Grier also recalled how she was offered a chance to be on Trump's show "The Apprentice," but she rejected it saying she does her "due diligence" on people before working with them. But she is not the only celebrity to have voiced her opinion against the president.

Many renowned people from Hollywood expressed their concern minutes after Trump was announced the winner of the presidential election in November. Actor Cheyenne Jackson had tweeted: "A true American Horror Story." Actor and comedian, Seth Woodbury MacFarlane, also took to Twitter to make a sarcastic remark.

"Modern Family" actor Jesse Tyler Ferguson wrote on the microblogging site: "I'm taking tonight to grieve for minorities, women, immigrants, Muslims & the LGBTQ community but tomorrow I'm waking up ready to fight."

On Jan. 21, dozens of celebrities joined the Women's March protesters in Washington D.C. including Madonna, Alicia Keys, Scarlett Johanson, Ashley Judd, America Ferrera and Michael Moore. During the march, Moore ripped apart a copy of the newspaper, The Washington Post, which had the headline "Trump takes power." She looked at the headline and said: "I don't think so."

At the march, Ferrera said, “Our new president is waging a war” on the values that define the country with “a credo of hate fear and suspicion of one another," The Washington Post reported.

President Trump's executive order in January that temporarily suspended travel from seven Muslim-majority nations drew swift criticism from musicians, actors, and other celebrities.
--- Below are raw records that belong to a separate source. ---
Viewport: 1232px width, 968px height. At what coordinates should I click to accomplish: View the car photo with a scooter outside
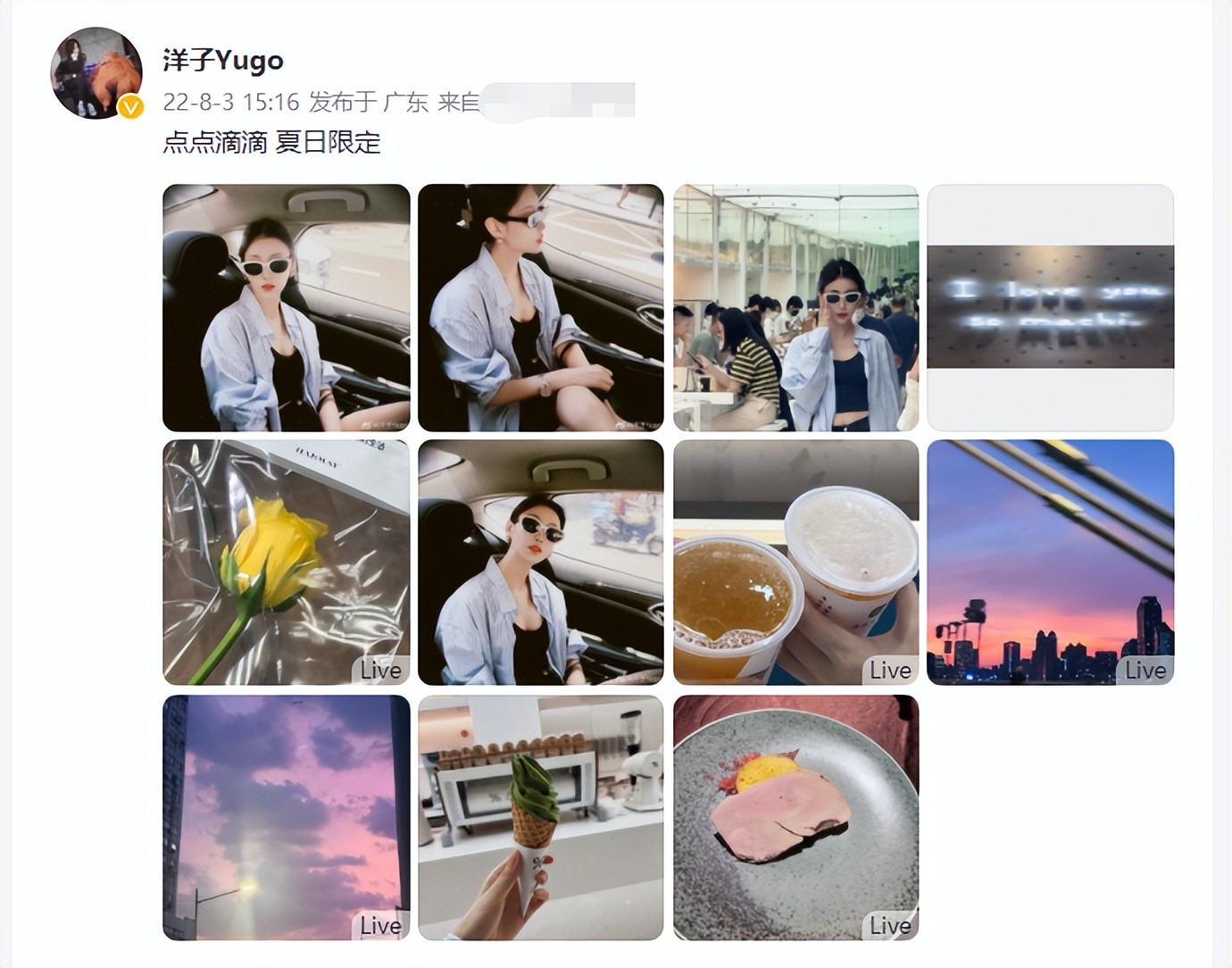pos(541,563)
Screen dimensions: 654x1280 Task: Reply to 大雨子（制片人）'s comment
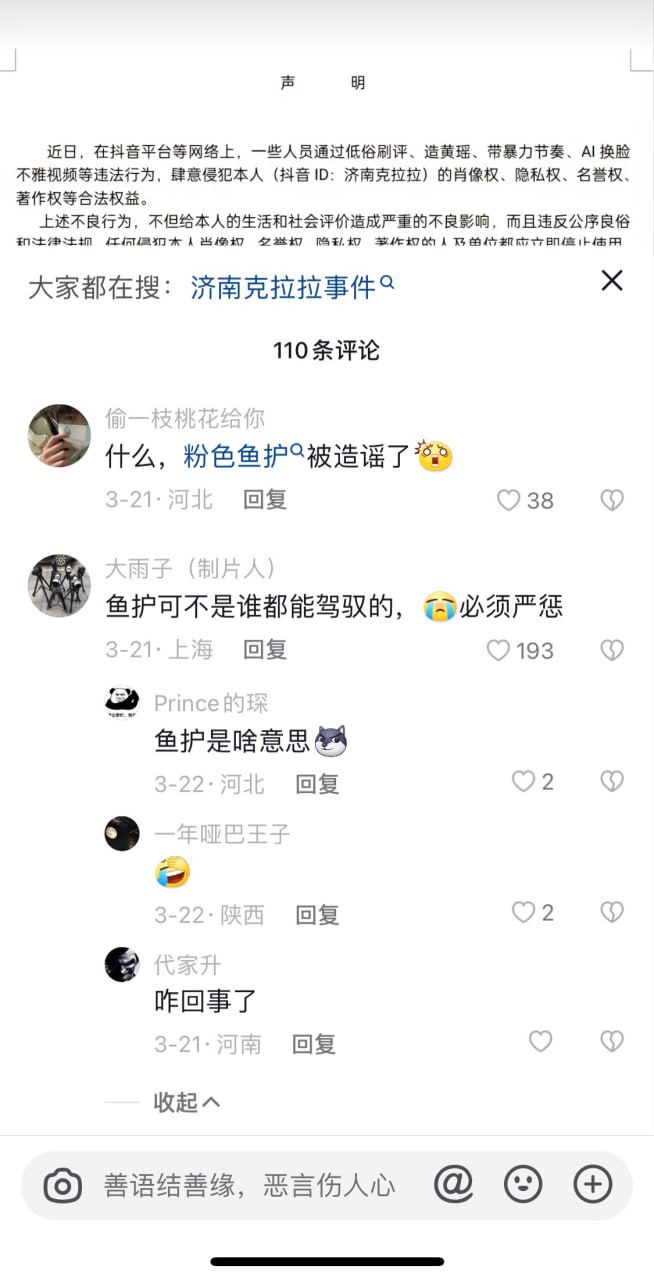(x=265, y=650)
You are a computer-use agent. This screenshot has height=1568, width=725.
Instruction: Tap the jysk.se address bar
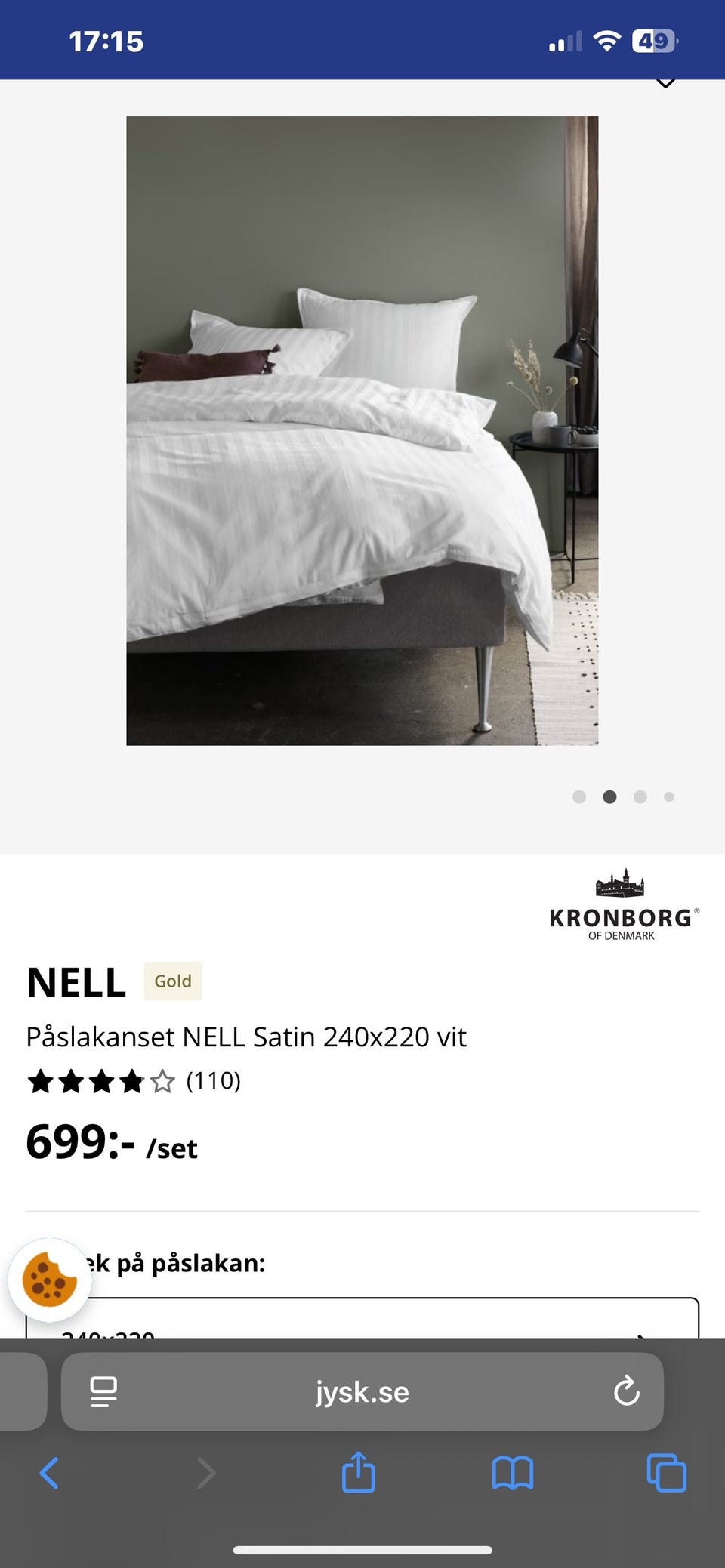click(362, 1391)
Jennifer Lawrence, in a Facebook post, expressed concern for "innocent lives of Muslim refugees that are trying to escape terror and find safety for their families."

Actress Mia Farrow tweeted a photo of Canadian Prime Minister Justin Trudeau greeting Syrian refugees to show her disapproval of Trump's executive order.

Actor and director Rob Reiner also took to Twitter, saying, "Along with liar, racist, misogynist, fool, infantile, sick, narcissist — with the Muslim ban we can now add heartless & evil to DT's repertoire." Referring to the order, Moore said: "To our Muslim neighbors in the world: I & tens of millions of others are so very sorry. The majority of Americans did not vote 4 this man."